Comment 6 Alexey Proskuryakov 2009-05-31 10:45:38 PDT
Created attachment 30817 [details]
Don't needlessly sort location path results
Comment 7 Darin Adler 2009-05-31 17:05:18 PDT
Comment on attachment 30812 [details]
first step

> +            void addSubExpression(Expression* expr)
> +            {
> +                m_subExpressions.append(expr);
> +                m_isContextNodeSensitive = m_isContextNodeSensitive || expr->m_isContextNodeSensitive;
> +                m_isContextPositionSensitive = m_isContextPositionSensitive || expr->m_isContextPositionSensitive;
> +                m_isContextSizeSensitive = m_isContextSizeSensitive || expr->m_isContextSizeSensitive;
> +            }

How about using |= here?

r=me
Comment 8 Darin Adler 2009-05-31 17:07:46 PDT
Comment on attachment 30817 [details]
Don't needlessly sort location path results

> +            NodeSet(const NodeSet& other) : m_isSorted(other.m_isSorted), m_subtreesAreDisjoint(other.m_subtreesAreDisjoint), m_nodes(other.m_nodes) { }
> +            NodeSet& operator=(const NodeSet& other) { m_isSorted = other.m_isSorted; m_subtreesAreDisjoint = other.m_subtreesAreDisjoint; m_nodes = other.m_nodes; return *this; }

You should instead delete these explicit definitions. The compiler defaults would work fine.

r=me
Comment 9 Alexey Proskuryakov 2009-05-31 21:32:09 PDT
Comment on attachment 30812 [details]
first step

Committed revision 44306, clearing review flag.

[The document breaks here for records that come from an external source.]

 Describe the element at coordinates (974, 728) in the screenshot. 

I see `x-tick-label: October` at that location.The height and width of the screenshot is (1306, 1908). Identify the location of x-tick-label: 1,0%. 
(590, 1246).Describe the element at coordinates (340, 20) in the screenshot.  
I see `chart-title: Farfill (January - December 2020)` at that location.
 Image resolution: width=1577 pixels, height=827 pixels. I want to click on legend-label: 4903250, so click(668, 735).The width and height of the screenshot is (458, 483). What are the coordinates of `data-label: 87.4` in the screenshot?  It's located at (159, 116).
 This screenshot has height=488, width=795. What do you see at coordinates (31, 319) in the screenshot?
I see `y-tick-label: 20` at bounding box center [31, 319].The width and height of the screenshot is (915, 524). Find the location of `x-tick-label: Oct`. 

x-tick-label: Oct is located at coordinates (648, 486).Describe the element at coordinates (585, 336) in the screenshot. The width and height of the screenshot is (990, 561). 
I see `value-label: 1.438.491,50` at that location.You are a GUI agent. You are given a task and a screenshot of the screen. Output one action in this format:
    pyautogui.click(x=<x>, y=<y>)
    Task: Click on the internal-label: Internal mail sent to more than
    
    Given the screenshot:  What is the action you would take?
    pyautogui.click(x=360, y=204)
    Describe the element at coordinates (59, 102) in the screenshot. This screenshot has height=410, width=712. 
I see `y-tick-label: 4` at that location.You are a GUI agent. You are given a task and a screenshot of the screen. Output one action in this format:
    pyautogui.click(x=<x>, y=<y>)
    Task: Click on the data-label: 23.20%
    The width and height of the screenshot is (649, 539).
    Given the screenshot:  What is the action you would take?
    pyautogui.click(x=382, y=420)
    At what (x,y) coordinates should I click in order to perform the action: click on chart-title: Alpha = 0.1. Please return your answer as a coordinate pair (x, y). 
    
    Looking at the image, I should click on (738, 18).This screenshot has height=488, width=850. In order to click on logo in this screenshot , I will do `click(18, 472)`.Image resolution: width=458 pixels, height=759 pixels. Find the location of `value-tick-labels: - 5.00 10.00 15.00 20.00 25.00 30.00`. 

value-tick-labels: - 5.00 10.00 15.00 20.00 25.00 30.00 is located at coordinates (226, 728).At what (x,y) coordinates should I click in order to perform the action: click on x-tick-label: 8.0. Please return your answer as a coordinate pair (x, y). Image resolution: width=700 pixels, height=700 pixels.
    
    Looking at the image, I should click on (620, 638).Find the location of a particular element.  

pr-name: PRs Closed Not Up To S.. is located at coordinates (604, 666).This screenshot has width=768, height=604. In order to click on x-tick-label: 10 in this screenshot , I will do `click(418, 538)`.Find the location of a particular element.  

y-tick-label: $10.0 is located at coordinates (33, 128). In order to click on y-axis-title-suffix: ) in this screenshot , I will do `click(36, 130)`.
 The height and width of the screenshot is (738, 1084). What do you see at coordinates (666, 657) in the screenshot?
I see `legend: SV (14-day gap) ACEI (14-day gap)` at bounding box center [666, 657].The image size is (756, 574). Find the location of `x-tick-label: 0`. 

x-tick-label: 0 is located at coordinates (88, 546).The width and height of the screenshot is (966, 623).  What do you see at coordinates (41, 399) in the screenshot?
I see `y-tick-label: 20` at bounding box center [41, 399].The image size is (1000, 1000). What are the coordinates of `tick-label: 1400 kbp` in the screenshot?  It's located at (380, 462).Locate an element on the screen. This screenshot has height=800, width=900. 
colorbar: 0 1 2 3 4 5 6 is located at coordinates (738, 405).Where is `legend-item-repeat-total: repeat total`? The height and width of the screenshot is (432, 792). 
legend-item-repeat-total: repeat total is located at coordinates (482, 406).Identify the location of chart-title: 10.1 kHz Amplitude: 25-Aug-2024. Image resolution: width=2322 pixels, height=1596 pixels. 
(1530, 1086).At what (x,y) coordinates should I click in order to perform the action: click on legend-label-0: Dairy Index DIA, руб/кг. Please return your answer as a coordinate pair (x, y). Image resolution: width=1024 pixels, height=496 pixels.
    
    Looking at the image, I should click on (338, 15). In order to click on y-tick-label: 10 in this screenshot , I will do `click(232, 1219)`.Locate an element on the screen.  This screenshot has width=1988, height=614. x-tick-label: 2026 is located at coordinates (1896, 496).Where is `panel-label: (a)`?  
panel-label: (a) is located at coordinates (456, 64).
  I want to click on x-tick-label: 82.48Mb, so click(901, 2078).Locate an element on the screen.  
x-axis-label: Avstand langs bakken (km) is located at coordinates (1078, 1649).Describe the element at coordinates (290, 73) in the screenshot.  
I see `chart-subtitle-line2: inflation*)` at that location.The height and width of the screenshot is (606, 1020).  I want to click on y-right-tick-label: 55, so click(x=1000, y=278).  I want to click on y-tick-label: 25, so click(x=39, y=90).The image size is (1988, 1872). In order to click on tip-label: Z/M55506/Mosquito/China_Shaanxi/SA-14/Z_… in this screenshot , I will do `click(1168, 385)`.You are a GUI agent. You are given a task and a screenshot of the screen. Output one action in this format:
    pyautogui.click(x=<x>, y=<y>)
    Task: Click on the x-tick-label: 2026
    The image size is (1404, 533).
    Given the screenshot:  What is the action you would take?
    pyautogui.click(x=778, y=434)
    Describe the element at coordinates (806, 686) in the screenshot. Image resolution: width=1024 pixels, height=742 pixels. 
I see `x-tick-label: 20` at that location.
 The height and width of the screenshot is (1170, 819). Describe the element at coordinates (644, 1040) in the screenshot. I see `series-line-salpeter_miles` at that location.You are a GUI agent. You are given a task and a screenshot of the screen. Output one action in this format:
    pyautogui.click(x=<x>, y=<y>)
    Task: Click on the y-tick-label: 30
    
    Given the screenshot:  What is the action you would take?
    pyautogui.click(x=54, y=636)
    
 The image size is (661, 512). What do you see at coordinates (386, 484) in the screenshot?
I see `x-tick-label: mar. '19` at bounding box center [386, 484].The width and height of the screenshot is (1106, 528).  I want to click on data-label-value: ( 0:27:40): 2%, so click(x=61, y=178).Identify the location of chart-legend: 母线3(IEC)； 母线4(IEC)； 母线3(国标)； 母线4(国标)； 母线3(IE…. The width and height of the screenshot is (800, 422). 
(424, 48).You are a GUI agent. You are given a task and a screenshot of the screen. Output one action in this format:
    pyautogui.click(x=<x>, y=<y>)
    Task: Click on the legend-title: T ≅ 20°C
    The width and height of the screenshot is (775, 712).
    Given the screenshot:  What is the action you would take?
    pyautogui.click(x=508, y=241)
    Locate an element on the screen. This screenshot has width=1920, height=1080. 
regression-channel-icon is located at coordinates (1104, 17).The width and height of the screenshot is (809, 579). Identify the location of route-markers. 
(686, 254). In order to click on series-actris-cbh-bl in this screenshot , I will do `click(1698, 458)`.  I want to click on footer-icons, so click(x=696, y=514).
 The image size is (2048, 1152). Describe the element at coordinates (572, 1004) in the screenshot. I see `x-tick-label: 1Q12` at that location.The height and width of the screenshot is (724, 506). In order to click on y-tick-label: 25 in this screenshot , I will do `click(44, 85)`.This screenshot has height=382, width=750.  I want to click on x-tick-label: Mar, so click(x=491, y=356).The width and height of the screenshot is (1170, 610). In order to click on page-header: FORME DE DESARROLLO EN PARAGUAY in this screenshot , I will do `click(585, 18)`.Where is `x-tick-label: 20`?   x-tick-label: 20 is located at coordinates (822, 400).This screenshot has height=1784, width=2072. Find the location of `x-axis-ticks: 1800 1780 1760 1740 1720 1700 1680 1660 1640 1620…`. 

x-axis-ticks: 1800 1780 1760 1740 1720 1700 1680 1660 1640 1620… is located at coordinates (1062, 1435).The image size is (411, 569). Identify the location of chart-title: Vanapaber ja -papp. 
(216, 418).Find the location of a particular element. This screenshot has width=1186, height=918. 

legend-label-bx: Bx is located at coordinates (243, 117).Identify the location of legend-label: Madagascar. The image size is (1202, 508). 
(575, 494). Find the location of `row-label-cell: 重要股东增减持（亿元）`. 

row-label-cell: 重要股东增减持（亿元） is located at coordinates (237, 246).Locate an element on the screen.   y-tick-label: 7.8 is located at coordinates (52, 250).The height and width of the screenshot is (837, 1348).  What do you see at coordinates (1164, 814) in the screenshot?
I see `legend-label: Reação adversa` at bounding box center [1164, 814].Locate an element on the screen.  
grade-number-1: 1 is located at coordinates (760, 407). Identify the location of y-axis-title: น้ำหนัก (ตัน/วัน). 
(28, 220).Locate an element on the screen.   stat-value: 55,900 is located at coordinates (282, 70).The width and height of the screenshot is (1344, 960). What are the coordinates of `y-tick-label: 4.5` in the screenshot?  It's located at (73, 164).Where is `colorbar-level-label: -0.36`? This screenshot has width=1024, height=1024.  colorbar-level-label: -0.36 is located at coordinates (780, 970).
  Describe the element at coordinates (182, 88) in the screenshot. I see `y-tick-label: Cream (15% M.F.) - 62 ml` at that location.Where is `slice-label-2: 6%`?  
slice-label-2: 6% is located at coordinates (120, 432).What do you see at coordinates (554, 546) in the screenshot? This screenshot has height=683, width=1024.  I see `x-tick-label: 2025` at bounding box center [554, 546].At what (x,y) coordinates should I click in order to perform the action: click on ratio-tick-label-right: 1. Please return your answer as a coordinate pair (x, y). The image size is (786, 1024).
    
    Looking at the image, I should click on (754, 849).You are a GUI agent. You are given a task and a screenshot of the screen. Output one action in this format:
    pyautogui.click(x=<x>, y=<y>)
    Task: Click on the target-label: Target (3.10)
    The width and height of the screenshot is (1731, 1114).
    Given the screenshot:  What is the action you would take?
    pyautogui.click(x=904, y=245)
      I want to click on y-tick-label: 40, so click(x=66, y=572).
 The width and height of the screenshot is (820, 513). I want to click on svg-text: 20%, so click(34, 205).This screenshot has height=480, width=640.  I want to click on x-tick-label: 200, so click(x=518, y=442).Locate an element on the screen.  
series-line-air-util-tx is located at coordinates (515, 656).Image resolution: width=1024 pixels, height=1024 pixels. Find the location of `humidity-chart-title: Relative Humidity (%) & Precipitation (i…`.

> How about using |= here?

Not sure about that - it feels strange to use a binary operation with booleans.
Comment 10 Darin Adler 2009-05-31 21:51:32 PDT
(In reply to comment #9)
> Not sure about that - it feels strange to use a binary operation with booleans.

I don't know why. The logical operations and binary operations both do the same thing with booleans, except for their short-circuiting properties. The binary operations aren't "raw bits" operations or anything like that.
Comment 11 Alexey Proskuryakov 2009-05-31 22:25:52 PDT
Comment on attachment 30817 [details]
Don't needlessly sort location path results

Committed revision 44307, clearing review flag.

> You should instead delete these explicit definitions. The compiler defaults
> would work fine.

Done.

> I don't know why. The logical operations and binary operations both do the same
> thing with booleans, except for their short-circuiting properties.

It's not so good for BOOLs and Booleans, but OK, changed it when landing this patch.